Lilly could hear the edge of anger in her mother’s tone and she knew she should be wary of it. Angelica Harrington had a hard, sharp edge when angry. One that cut with brutal strength. And she had no problem slicing into one of her children if she felt the need.
“I’m well, Mother.” She watched the crowd intently, careful to keep her mother’s body shielded as they continued the impromptu shopping spree they had decided on that morning.
She couldn’t understand why she was doing that. Why did she suddenly know how to protect her mother, and what was she trying to protect her from?
“I didn’t ask if you were well,” her mother said, exasperated. “I said you’re acting strange.”
“So, I look strange and I feel strange, as well.” Lilly snorted. “And could you please just call me Lilly?”
They both stopped.
Lilly tried to look everywhere but at her mother, before she was finally forced to meet Angelica’s dark brown gaze. The anger was still there, but also a hint of fearful confusion. Lilly well understood. Perhaps Angelica truly had lost her daughter.

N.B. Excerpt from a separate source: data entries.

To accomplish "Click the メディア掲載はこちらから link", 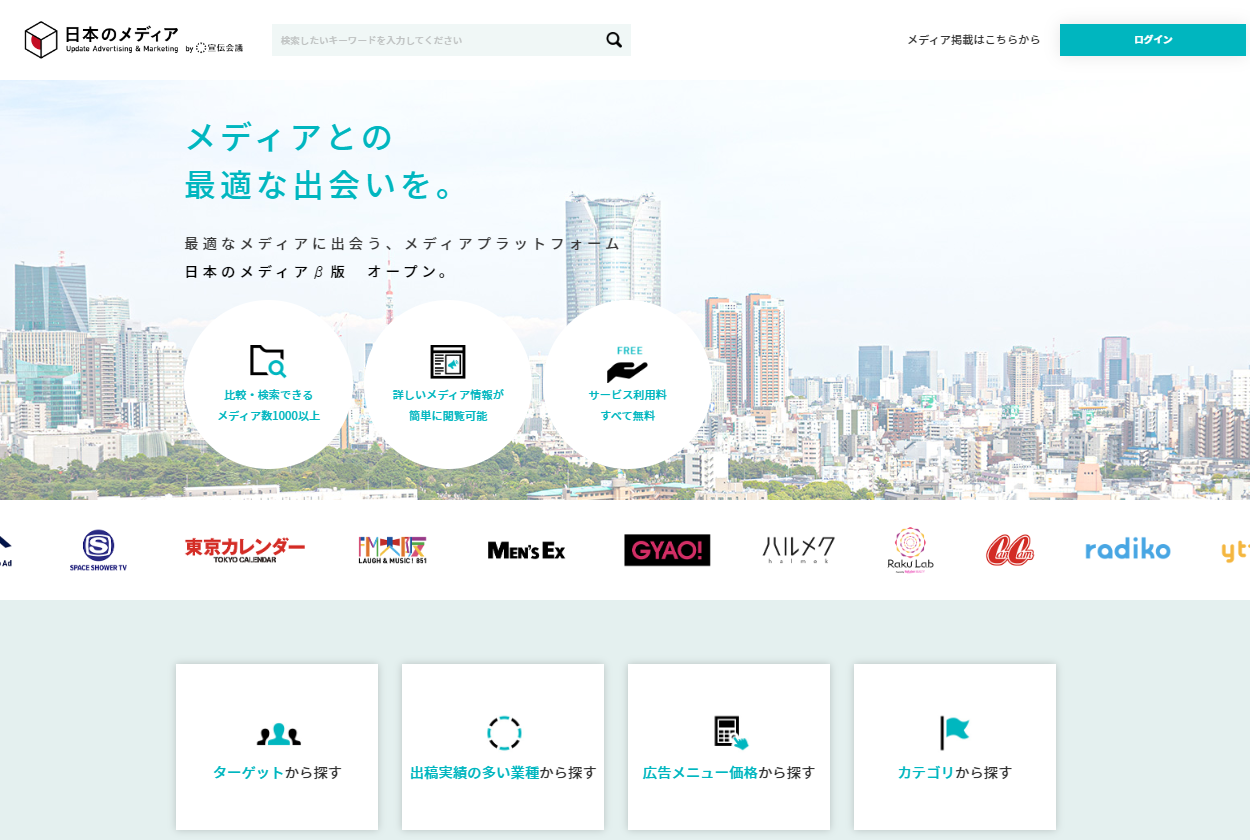I will (x=972, y=40).
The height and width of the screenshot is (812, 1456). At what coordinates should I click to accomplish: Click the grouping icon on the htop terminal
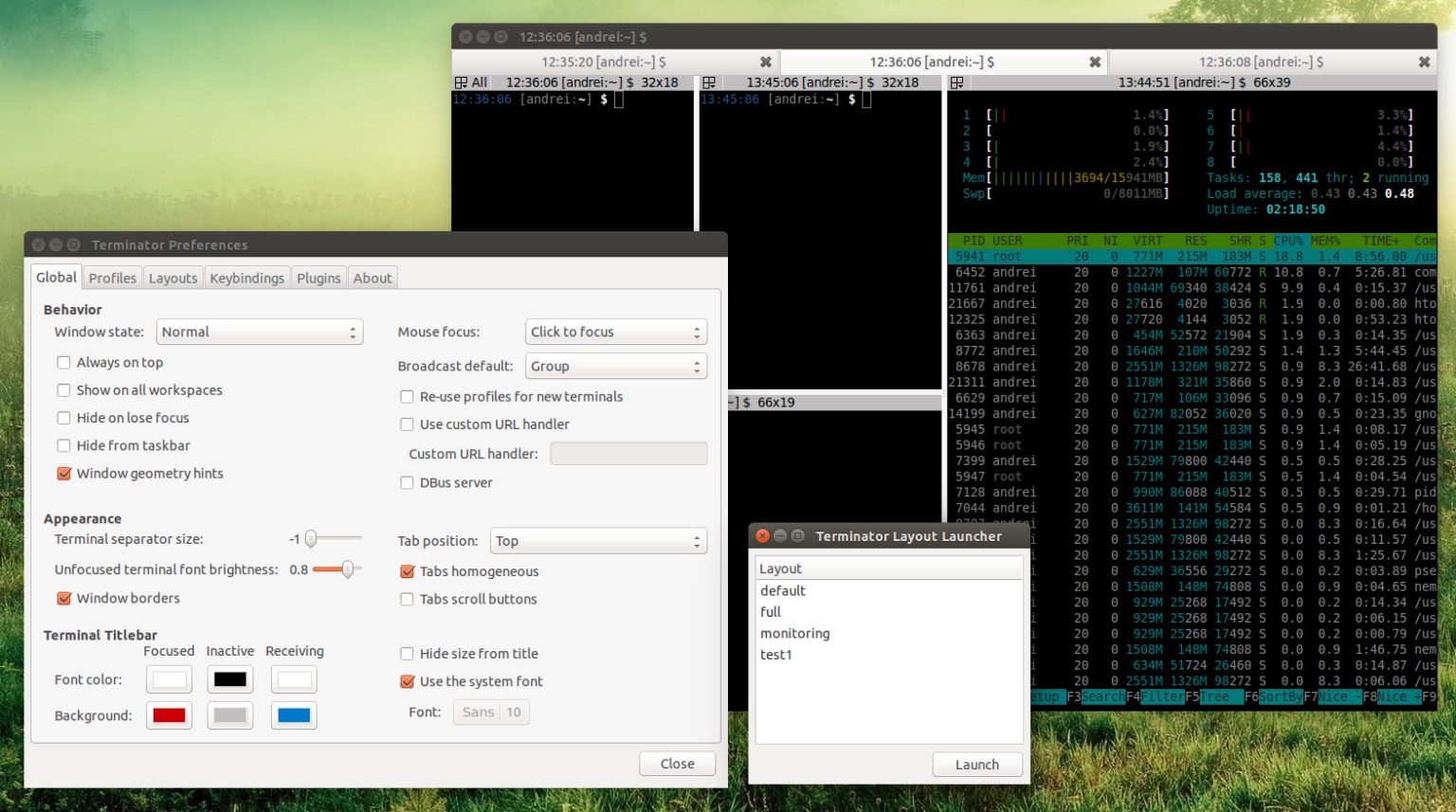click(x=957, y=81)
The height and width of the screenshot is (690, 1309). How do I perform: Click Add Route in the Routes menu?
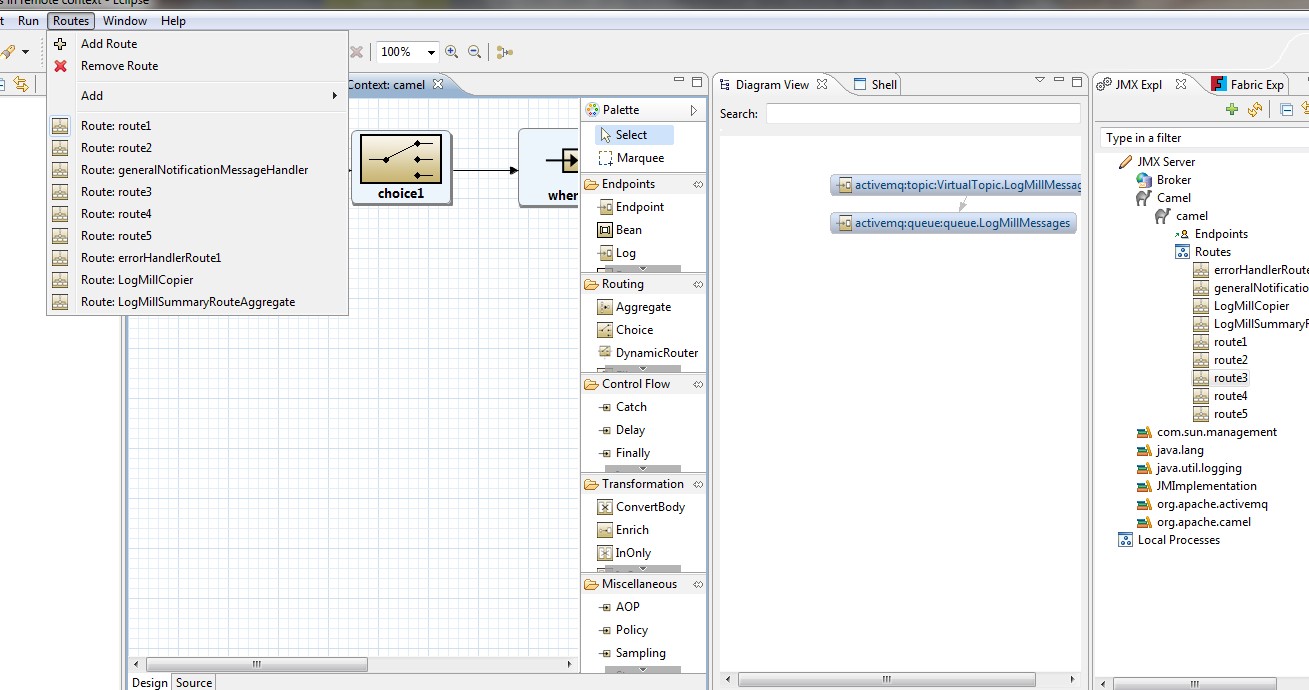click(x=109, y=44)
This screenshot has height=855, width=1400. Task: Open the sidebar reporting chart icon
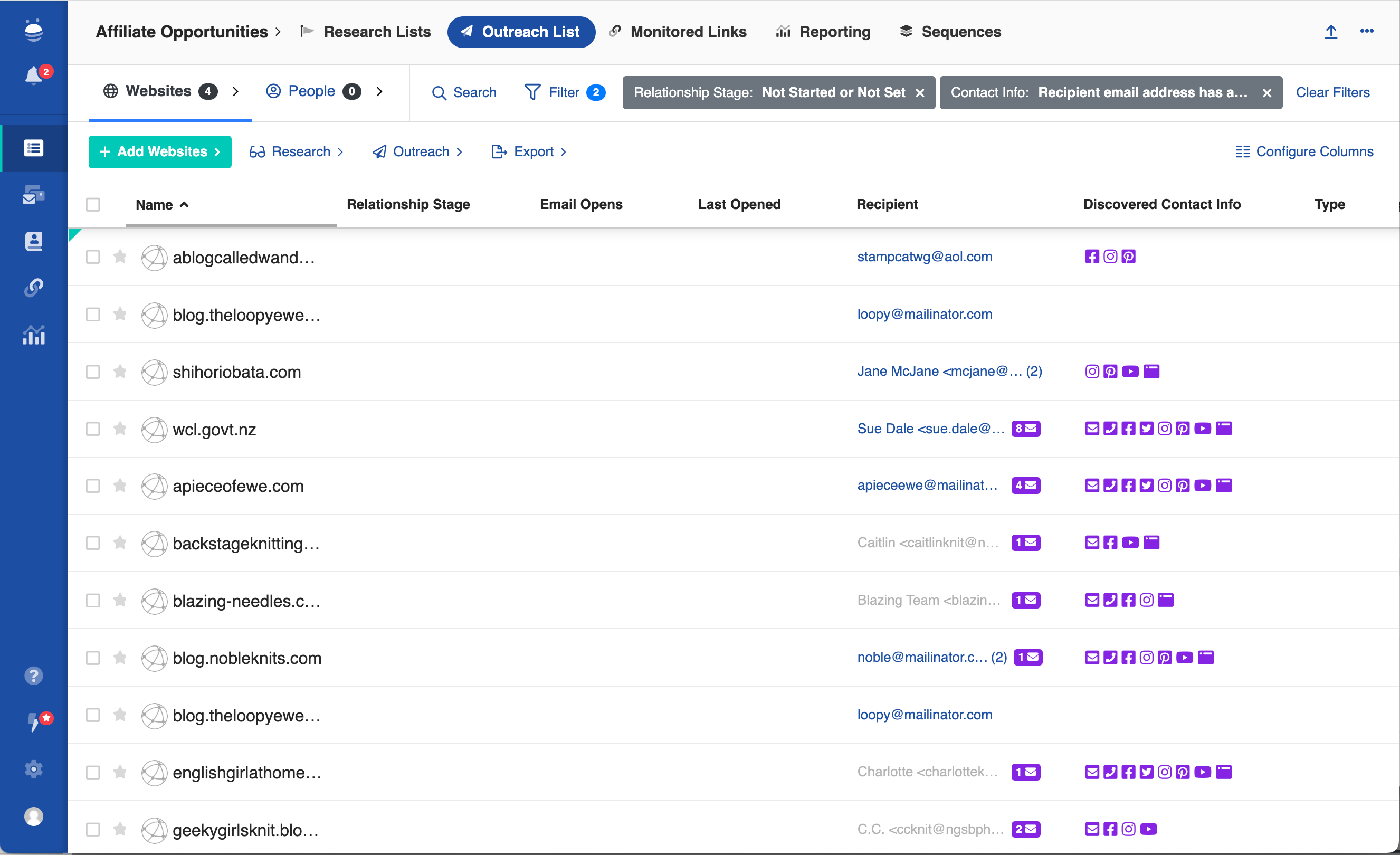(34, 335)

“Lilly,” Angelica finally said softly then, staring back at her as though she saw more than even Lilly could guess at. “That’s what your grandmother called you, you know.”
No, she hadn’t known that. Her grandmother had died when Lilly was no more than a child.

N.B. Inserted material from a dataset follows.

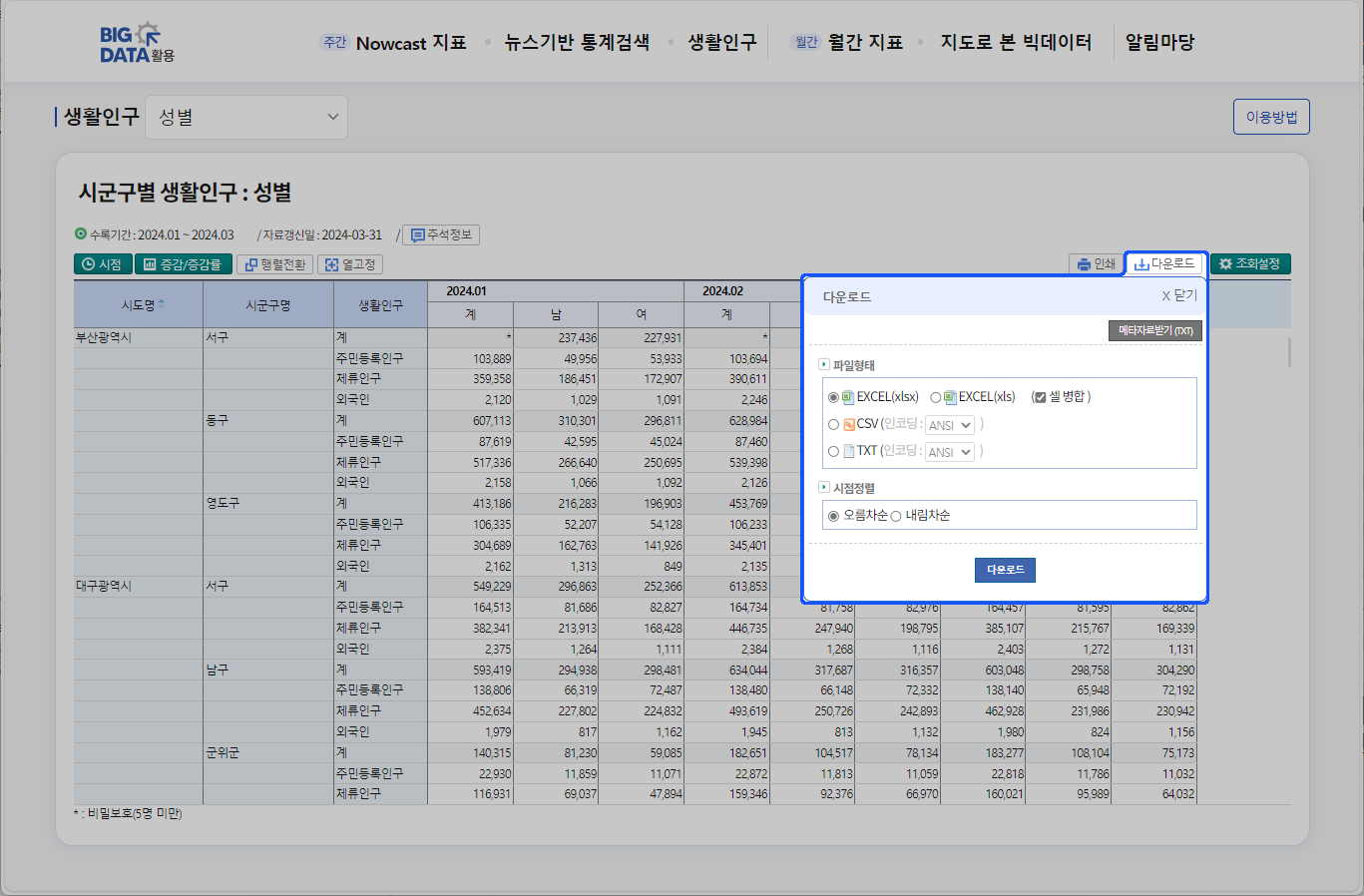This screenshot has width=1364, height=896.
Task: Open the 성별 category dropdown
Action: pyautogui.click(x=246, y=118)
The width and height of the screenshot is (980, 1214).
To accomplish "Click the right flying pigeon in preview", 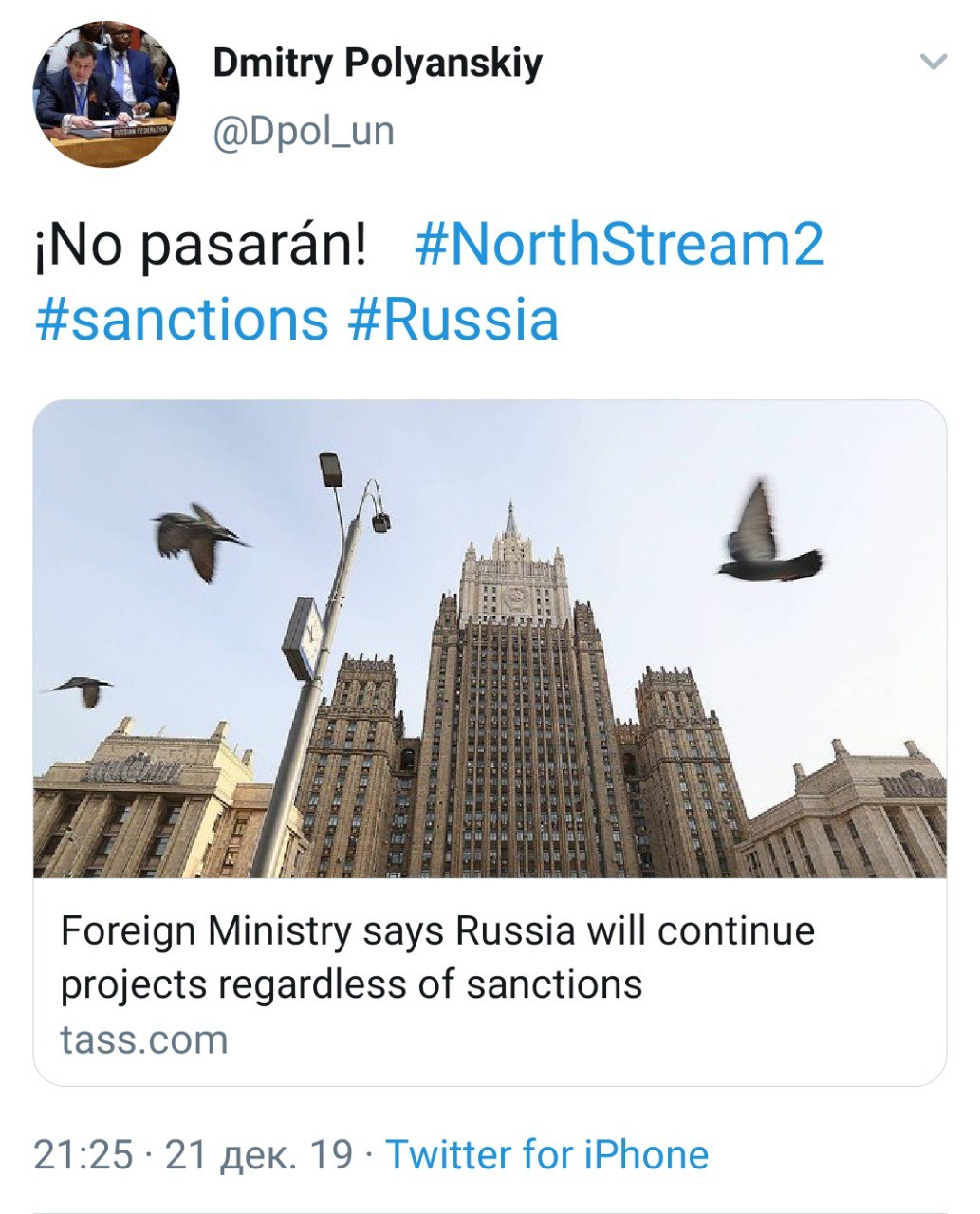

As though by silent accord they turned and began moving down the sidewalk again. There was a silence between them now that wasn’t exactly comfortable.
“I don’t remember her calling me Lilly,” she said, trying to calm her racing heart and to ease the tension.
“You were very young,” her mother said. “It doesn’t surprise me that when you disappeared you chose that name to use. Your grandmother always claimed you were more a Lilly than a Victoria. But your father insisted on Victoria.”
She had been Victoria six years before. She had been the belle of every ball. She had been powerful in her own right. She had had lunch with the Queen more than once, she’d known the Prime Minister, she had danced with many members of Parliament. She had conspired—
The memory slammed shut, just that quickly. It was there, then gone as though it had never been. Frustration ate at her. The memories were there, just out of reach, haunting her, daring her to do what, she wasn’t certain.
“You know, there’s the nicest little antiques store just ahead.” Her mother changed the subject with forced brightness as they passed a small café whose tempting scents wafted out to her. “I thought it would be nice to see what they have. I found several flatware pieces there the last time I visited. It was quite unique.”
Coffee. She would kill for a cup of hot coffee.
She would kill . . .
For the barest second the sight and scent of blood filled her senses, and it wasn’t the first time. She didn’t freeze this time. She barely paused at the memory, and, like the first time, it disappeared just as quickly as it had come.